Hoy diría que, con independencia del sonido que produzca, cuando cae un gran árbol en el bosque nada queda igual. Inevitablemente, en su caída arrastra a muchos árboles a su alrededor, algunos tan grandes y tan antiguos como él. También son aplastadas decenas de arbustos y de árboles menores que crecían a su vera, y junto con él, se vienen a tierra una enorme cantidad de epifitas, parásitas y bejucos que medraban en su tronco.

Tras la conmoción inicial, se inicia en el bosque una lucha implacable por ocupar el espacio disponible. En el primer momento, quienes se benefician más son los grandes árboles que no fueron afectados por la caída, pues de repente tienen más espacio donde extender sus ramas para captar el sol. Esta es una ocasión que muchas plantas y árboles han aguardado durante años, y solo durante un breve tiempo tendrán la oportunidad de ocupar el espacio libre. Durante ese período, toda su energía se concentra en desarrollarse de la manera más rápida y efectiva, cubriendo la mayor cantidad de espacio en el menor tiempo posible. La competencia es feroz, y muchas veces no sale de ella un claro vencedor, pues entre los diferentes competidores se anulan mutuamente. Así, no es extraño encontrar, en lo profundo del bosque, una enredadera cubriendo como una lápida el tronco de un árbol caído.
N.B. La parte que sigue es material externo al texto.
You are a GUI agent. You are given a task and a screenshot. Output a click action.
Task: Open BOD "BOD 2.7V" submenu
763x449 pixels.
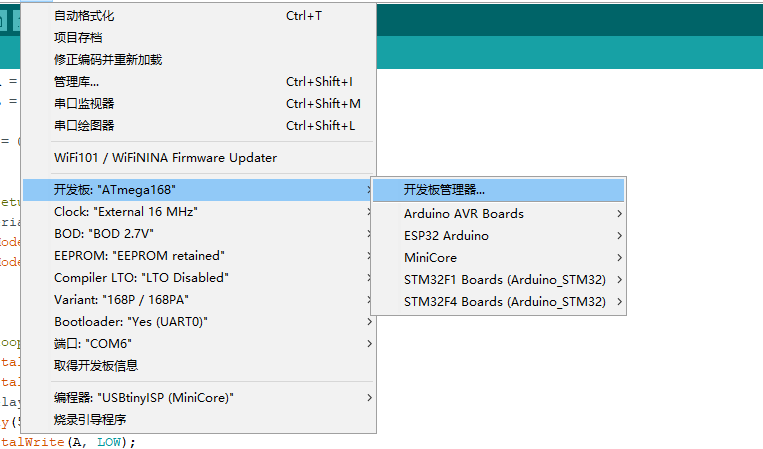104,234

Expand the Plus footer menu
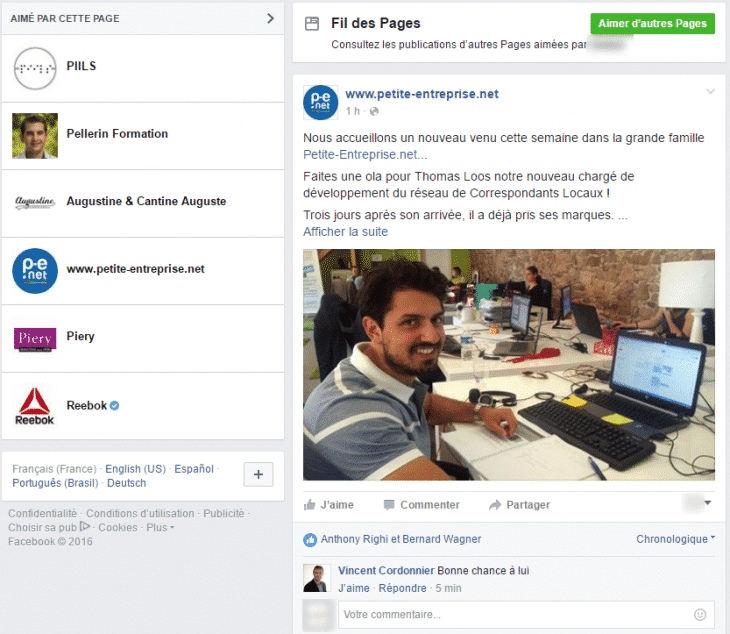point(159,527)
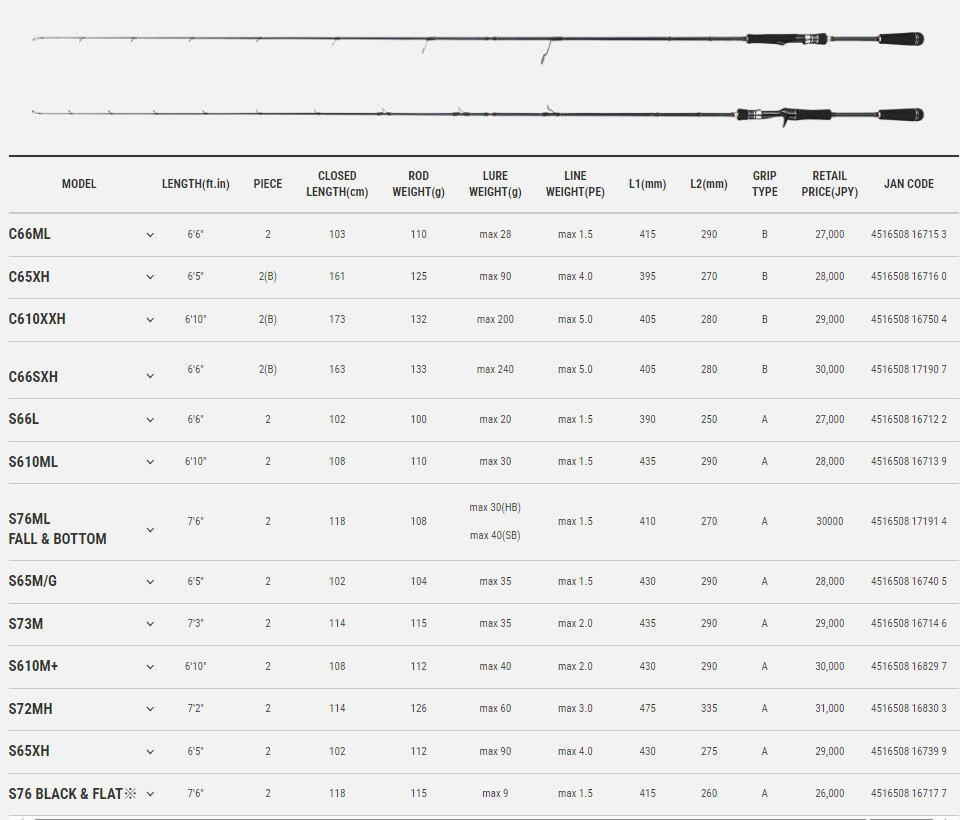Click the baitcasting rod image

pyautogui.click(x=478, y=113)
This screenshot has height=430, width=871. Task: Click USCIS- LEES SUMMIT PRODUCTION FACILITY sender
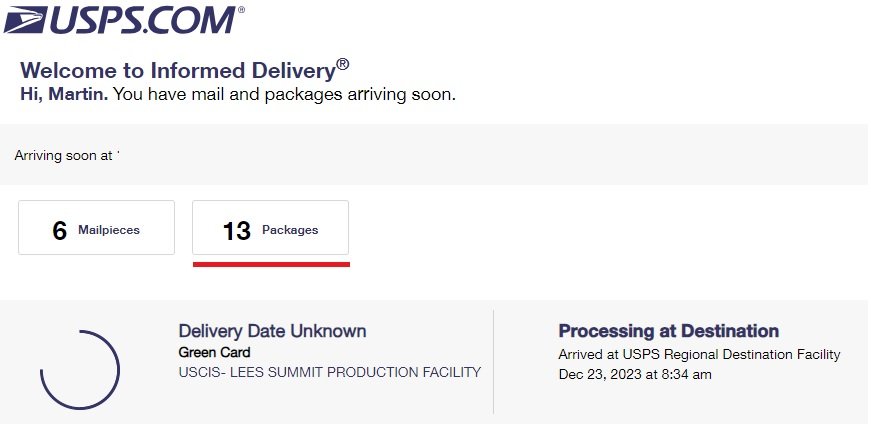329,372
Saliendo del bosque, y adentrándonos en la jungla de la escena política del país, tengo la impresión de que esto, más o menos, es lo que veremos en el futuro cercano... Es como si durante mucho tiempo todos hubiésemos sido discípulos de santo Tomás, por aquello de "ver para creer". Hasta que no nos dimos de bruces contra la evidencia, concedimos el beneficio de la duda. Y desde hace mucho -¡desde hace tanto!-, desde siempre se habló de la corruptela de gran parte de la clase política y del empresariado costarricense, de los negociados y del tráfico de influencias, pero hasta ahora nada trascendía del plano del rumor, y cuando se destapaba algo, los que caían eran tenientes y de vez en cuándo un coronel, pero nunca uno de los meros-meros, de modo que ellos siempre podían rasgarse las vestiduras y salir a la prensa con un bien entonado "¡Qué barbaridad!". Se acabó.
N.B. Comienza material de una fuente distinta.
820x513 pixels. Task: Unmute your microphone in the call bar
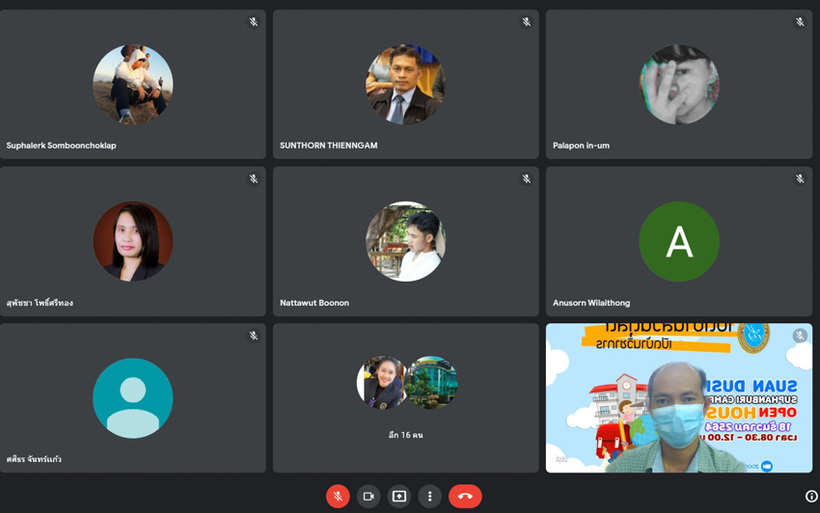[x=338, y=496]
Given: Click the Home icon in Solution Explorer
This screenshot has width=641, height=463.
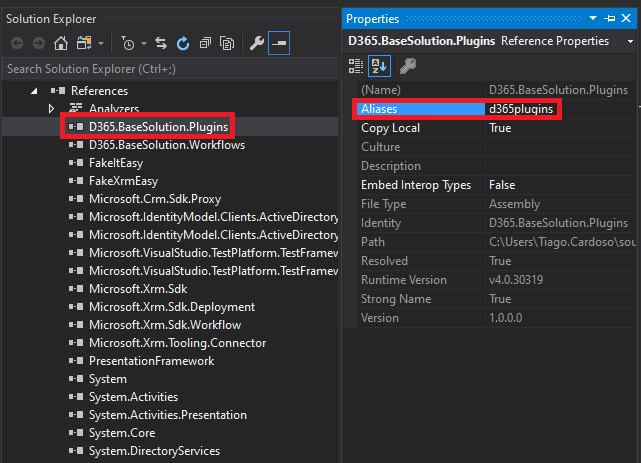Looking at the screenshot, I should click(61, 44).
Volviendo a las sentencias bíblicas, ahora estamos obligados a decir: "El que tenga ojos para ver, que vea..." Ahí está la evidencia. Como dijo, creo, un político mexicano (pero no el pariente del costarricense), "muchas cosas tendrán que cambiar para que todo siga igual". ¿Pero y nosotros -los otros-, los que no deseamos que las cosas sigan siendo tan horriblemente apestosillas como son? ¿Acaso nos conformaremos con el deleite un tanto vulgar de hacer leña del árbol caído? (esa complacencia extraña de ver al que fuera poderoso reducido a nuestro igual, peor aún, humillado y defenestrado...)

Muchas veces oímos: "Lo malo no son las argollas; lo malo es no pertenecer a ellas". ¿Nos conformaremos entonces con esperar nuestra oportunidad de ser parte del festín? En algún momento, con suerte, tal vez nos llegue el turno... ¿Nos conformaremos con eso?
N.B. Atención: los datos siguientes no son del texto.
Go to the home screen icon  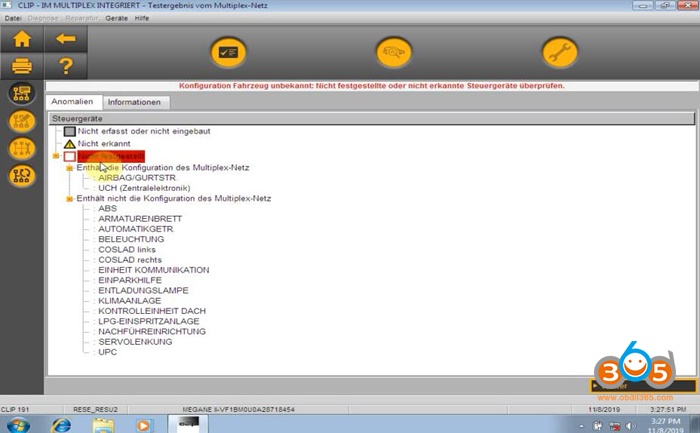pyautogui.click(x=22, y=40)
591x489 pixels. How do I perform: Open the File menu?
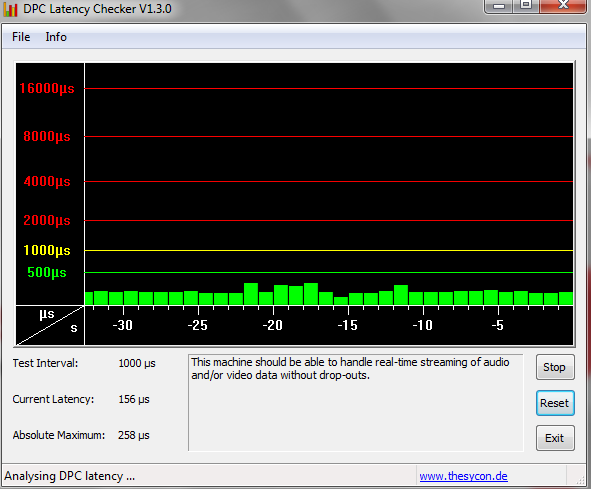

Volviendo a mis clases de hace mil años, hoy también podría responder que a veces cae un árbol en los nórdicos bosques de Finlandia y el estruendo de su caída se escucha muchos, muchos meses después, en los cálidos trópicos centroamericanos. Misterios de la filosofía.

Cuando cae un gran árbol en el bosque todo cambia. Tal vez, en el espacio libre, germine una nueva semilla.